Зал, и еще один, и еще… Как в калейдоскопе сменялись лица – мужские, женские, детские – и все это происходило в полной тишине, ни один звук не нарушал безмолвие ночи. Тускло блестела позолота архитектурной лепнины, белели колонны, розовели стены, сиял паркет.
И вот распахнулась последняя дверь. То, что она последняя, Сиверов почувствовал. Сердце забилось чаще. Он шагнул в ярко освещенный зал, не такой большой, как прежние. В простенке между камином и окном висела массивная золоченая рама с фигурными украшениями. Глеб подошел к ней и коснулся рукой холодного стекла. Это было зеркало. Глеб увидел в зеркале себя, но увиденное заставило его затаить дыхание.

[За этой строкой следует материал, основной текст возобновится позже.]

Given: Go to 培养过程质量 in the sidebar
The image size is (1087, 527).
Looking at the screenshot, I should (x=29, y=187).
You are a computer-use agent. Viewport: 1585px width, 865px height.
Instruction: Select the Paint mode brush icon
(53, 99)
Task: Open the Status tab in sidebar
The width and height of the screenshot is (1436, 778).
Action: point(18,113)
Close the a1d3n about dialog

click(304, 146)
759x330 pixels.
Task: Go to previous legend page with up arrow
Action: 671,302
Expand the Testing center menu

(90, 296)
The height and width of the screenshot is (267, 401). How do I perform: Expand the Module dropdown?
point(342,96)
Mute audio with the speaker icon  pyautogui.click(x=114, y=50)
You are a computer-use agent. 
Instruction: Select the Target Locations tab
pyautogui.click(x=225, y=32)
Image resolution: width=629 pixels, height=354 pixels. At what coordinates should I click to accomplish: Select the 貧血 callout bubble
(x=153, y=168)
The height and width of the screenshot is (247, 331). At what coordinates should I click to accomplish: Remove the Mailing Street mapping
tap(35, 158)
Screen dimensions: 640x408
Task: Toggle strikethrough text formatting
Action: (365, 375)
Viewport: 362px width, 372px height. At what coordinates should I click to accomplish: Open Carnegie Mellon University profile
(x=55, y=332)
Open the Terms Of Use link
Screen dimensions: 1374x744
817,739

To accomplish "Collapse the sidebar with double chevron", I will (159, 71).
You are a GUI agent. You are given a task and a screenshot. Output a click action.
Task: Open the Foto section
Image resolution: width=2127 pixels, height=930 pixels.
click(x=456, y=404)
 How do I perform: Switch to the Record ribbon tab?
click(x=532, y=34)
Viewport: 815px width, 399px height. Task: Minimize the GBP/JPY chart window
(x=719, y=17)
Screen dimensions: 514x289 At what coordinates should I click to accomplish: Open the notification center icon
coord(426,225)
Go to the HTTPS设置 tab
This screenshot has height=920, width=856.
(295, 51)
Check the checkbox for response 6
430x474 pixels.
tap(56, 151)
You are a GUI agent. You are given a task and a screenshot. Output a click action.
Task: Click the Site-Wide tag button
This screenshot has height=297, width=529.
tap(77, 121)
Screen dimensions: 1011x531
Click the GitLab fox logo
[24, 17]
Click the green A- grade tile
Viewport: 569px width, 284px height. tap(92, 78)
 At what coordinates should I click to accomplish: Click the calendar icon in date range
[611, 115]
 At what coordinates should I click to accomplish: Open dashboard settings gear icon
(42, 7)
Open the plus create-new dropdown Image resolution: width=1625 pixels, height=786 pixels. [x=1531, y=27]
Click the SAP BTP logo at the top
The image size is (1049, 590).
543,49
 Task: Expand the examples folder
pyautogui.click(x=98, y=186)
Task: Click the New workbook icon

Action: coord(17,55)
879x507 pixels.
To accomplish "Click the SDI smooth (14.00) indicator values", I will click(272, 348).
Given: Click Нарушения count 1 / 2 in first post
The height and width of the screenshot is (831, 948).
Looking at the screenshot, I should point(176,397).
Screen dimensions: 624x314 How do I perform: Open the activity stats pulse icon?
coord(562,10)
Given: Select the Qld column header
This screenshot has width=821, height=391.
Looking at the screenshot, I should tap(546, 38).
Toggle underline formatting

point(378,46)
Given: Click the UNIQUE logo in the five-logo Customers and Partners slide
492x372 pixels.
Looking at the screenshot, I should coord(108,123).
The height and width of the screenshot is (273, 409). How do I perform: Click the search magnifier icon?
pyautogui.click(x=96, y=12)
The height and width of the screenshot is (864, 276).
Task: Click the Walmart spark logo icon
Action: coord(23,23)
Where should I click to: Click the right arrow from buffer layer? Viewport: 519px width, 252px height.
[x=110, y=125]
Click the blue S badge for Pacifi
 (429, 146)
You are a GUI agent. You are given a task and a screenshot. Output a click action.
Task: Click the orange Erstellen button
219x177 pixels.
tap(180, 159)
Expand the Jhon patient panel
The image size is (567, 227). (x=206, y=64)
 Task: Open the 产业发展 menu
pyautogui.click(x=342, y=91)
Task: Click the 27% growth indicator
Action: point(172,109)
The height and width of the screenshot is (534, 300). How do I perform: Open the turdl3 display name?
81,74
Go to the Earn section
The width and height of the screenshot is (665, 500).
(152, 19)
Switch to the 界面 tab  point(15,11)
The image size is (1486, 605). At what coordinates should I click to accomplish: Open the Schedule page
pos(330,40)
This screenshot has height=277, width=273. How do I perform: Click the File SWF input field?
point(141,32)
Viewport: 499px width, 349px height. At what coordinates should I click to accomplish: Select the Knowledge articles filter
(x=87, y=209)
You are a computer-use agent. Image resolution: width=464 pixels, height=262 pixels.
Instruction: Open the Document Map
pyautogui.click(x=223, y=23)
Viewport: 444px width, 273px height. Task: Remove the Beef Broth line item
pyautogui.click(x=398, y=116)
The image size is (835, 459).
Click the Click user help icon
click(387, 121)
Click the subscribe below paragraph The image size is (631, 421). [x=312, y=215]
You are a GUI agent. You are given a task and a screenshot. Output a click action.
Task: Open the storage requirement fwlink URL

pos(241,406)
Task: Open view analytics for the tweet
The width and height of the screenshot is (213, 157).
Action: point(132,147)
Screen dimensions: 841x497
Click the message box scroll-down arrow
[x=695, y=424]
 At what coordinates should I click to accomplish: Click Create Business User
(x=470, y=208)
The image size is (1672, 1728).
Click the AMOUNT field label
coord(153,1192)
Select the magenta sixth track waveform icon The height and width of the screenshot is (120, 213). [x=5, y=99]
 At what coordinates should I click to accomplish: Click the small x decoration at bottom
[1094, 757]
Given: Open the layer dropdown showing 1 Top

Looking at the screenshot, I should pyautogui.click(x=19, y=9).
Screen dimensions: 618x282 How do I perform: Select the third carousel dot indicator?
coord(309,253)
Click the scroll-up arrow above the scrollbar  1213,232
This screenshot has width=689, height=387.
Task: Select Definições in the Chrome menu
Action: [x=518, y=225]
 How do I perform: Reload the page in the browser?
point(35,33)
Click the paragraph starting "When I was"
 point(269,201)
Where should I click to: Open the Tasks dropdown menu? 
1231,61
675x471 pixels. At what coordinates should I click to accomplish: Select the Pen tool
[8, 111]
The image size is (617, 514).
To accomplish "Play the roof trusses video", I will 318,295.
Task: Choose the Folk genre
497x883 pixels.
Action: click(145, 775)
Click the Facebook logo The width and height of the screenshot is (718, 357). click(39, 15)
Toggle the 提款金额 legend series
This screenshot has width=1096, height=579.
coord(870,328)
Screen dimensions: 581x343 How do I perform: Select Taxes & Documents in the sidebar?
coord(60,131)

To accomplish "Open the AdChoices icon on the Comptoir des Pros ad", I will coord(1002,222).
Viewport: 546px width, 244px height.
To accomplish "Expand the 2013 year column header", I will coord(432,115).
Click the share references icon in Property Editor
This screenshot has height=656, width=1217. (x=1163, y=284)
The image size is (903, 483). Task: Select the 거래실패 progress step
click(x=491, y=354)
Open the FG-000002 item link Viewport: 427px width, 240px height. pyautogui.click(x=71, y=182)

Там, за холодным стеклом был он, но не теперешний, а прежний – только постаревший.
Ему трудно было облечь чувства в мысли, а мысли – в слова, чтобы запомнить, зафиксировать свое состояние. Он видел прежнее лицо, еще не измененное пластической операцией… В общем, в этом не было ничего особо странного, если мерить событие меркой сна. Сиверову и раньше приходилось видеть себя во сне таким, но теперь из массивной золоченой рамы на него смотрел мужчина одних лет с ним, словно он, прежний Глеб, продолжал жить собственной жизнью. Вот и седина на висках, легкая, почти незаметная.